→ Task to carry out: Extract every line of the records below and reproduce each one verbatim, keeping the original order.

→ Exercise inputs:

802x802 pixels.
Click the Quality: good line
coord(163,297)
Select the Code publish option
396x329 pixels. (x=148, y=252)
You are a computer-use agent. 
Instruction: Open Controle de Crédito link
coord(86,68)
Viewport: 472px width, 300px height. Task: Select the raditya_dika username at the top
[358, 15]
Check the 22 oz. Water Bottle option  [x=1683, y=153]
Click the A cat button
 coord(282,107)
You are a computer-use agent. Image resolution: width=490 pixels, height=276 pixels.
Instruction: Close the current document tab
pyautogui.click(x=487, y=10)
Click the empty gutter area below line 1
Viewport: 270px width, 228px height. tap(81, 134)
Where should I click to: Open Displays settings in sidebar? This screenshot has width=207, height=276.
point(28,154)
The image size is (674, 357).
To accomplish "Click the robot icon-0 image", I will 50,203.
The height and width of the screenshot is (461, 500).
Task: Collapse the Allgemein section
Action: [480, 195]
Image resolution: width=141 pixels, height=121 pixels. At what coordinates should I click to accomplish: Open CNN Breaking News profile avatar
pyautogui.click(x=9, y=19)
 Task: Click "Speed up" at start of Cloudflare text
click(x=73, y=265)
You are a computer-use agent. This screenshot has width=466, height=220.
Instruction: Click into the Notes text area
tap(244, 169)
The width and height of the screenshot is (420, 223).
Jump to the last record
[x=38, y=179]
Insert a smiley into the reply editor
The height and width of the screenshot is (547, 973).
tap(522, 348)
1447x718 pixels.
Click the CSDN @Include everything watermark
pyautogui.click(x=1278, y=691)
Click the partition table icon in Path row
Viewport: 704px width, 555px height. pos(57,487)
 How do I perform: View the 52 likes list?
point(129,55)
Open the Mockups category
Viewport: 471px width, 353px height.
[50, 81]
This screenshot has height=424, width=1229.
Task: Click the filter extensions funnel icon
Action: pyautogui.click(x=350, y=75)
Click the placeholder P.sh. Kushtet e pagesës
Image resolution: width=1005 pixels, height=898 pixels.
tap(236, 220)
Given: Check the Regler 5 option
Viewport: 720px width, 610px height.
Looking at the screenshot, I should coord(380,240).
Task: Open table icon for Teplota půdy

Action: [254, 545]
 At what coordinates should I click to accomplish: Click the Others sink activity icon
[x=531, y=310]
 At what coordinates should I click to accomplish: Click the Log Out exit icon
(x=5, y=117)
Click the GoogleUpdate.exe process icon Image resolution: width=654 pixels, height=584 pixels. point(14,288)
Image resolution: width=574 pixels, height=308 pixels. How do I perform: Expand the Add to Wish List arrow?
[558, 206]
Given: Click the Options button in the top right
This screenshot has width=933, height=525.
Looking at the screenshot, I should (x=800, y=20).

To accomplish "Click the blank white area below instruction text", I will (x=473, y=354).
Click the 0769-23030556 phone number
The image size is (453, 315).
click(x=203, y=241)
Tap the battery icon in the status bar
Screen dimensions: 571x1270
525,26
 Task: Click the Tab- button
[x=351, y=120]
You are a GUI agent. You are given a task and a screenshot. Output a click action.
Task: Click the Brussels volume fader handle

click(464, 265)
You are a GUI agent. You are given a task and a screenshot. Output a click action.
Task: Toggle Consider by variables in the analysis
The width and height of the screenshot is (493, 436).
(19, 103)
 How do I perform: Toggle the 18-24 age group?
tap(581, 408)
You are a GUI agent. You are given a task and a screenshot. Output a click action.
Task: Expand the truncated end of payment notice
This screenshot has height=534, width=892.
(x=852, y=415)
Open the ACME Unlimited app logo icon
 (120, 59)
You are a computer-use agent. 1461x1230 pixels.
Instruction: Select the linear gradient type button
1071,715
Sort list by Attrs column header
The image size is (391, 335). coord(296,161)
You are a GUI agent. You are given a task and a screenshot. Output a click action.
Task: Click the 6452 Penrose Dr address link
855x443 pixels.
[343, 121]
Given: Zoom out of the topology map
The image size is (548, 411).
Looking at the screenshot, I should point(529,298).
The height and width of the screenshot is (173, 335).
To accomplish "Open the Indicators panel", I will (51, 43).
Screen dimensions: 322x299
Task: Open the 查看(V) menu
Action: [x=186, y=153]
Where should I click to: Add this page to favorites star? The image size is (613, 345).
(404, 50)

→ Solution for this problem:
802x802 pixels.
Click the Quality: good line
coord(163,297)
Select the Code publish option
396x329 pixels. (x=148, y=252)
You are a computer-use agent. 
Instruction: Open Controle de Crédito link
coord(86,68)
Viewport: 472px width, 300px height. Task: Select the raditya_dika username at the top
[358, 15]
Check the 22 oz. Water Bottle option  [x=1683, y=153]
Click the A cat button
 coord(282,107)
You are a computer-use agent. Image resolution: width=490 pixels, height=276 pixels.
Instruction: Close the current document tab
pyautogui.click(x=487, y=10)
Click the empty gutter area below line 1
Viewport: 270px width, 228px height. tap(81, 134)
Where should I click to: Open Displays settings in sidebar? This screenshot has width=207, height=276.
point(28,154)
The image size is (674, 357).
To accomplish "Click the robot icon-0 image", I will 50,203.
The height and width of the screenshot is (461, 500).
Task: Collapse the Allgemein section
Action: [480, 195]
Image resolution: width=141 pixels, height=121 pixels. At what coordinates should I click to accomplish: Open CNN Breaking News profile avatar
pyautogui.click(x=9, y=19)
 Task: Click "Speed up" at start of Cloudflare text
click(x=73, y=265)
You are a computer-use agent. This screenshot has width=466, height=220.
Instruction: Click into the Notes text area
tap(244, 169)
The width and height of the screenshot is (420, 223).
Jump to the last record
[x=38, y=179]
Insert a smiley into the reply editor
The height and width of the screenshot is (547, 973).
tap(522, 348)
1447x718 pixels.
Click the CSDN @Include everything watermark
pyautogui.click(x=1278, y=691)
Click the partition table icon in Path row
Viewport: 704px width, 555px height. pos(57,487)
 How do I perform: View the 52 likes list?
point(129,55)
Open the Mockups category
Viewport: 471px width, 353px height.
[50, 81]
This screenshot has height=424, width=1229.
Task: Click the filter extensions funnel icon
Action: pyautogui.click(x=350, y=75)
Click the placeholder P.sh. Kushtet e pagesës
Image resolution: width=1005 pixels, height=898 pixels.
tap(236, 220)
Given: Check the Regler 5 option
Viewport: 720px width, 610px height.
Looking at the screenshot, I should coord(380,240).
Task: Open table icon for Teplota půdy

Action: [254, 545]
 At what coordinates should I click to accomplish: Click the Others sink activity icon
[x=531, y=310]
 At what coordinates should I click to accomplish: Click the Log Out exit icon
(x=5, y=117)
Click the GoogleUpdate.exe process icon Image resolution: width=654 pixels, height=584 pixels. point(14,288)
Image resolution: width=574 pixels, height=308 pixels. How do I perform: Expand the Add to Wish List arrow?
[558, 206]
Given: Click the Options button in the top right
This screenshot has width=933, height=525.
Looking at the screenshot, I should (x=800, y=20).

To accomplish "Click the blank white area below instruction text", I will (x=473, y=354).
Click the 0769-23030556 phone number
The image size is (453, 315).
click(x=203, y=241)
Tap the battery icon in the status bar
Screen dimensions: 571x1270
525,26
 Task: Click the Tab- button
[x=351, y=120]
You are a GUI agent. You are given a task and a screenshot. Output a click action.
Task: Click the Brussels volume fader handle

click(464, 265)
You are a GUI agent. You are given a task and a screenshot. Output a click action.
Task: Toggle Consider by variables in the analysis
The width and height of the screenshot is (493, 436).
(19, 103)
 How do I perform: Toggle the 18-24 age group?
tap(581, 408)
You are a GUI agent. You are given a task and a screenshot. Output a click action.
Task: Expand the truncated end of payment notice
This screenshot has height=534, width=892.
(x=852, y=415)
Open the ACME Unlimited app logo icon
 (120, 59)
You are a computer-use agent. 1461x1230 pixels.
Instruction: Select the linear gradient type button
1071,715
Sort list by Attrs column header
The image size is (391, 335). coord(296,161)
You are a GUI agent. You are given a task and a screenshot. Output a click action.
Task: Click the 6452 Penrose Dr address link
855x443 pixels.
[343, 121]
Given: Zoom out of the topology map
The image size is (548, 411).
Looking at the screenshot, I should point(529,298).
The height and width of the screenshot is (173, 335).
To accomplish "Open the Indicators panel", I will (51, 43).
Screen dimensions: 322x299
Task: Open the 查看(V) menu
Action: [x=186, y=153]
Where should I click to: Add this page to favorites star? The image size is (613, 345).
(404, 50)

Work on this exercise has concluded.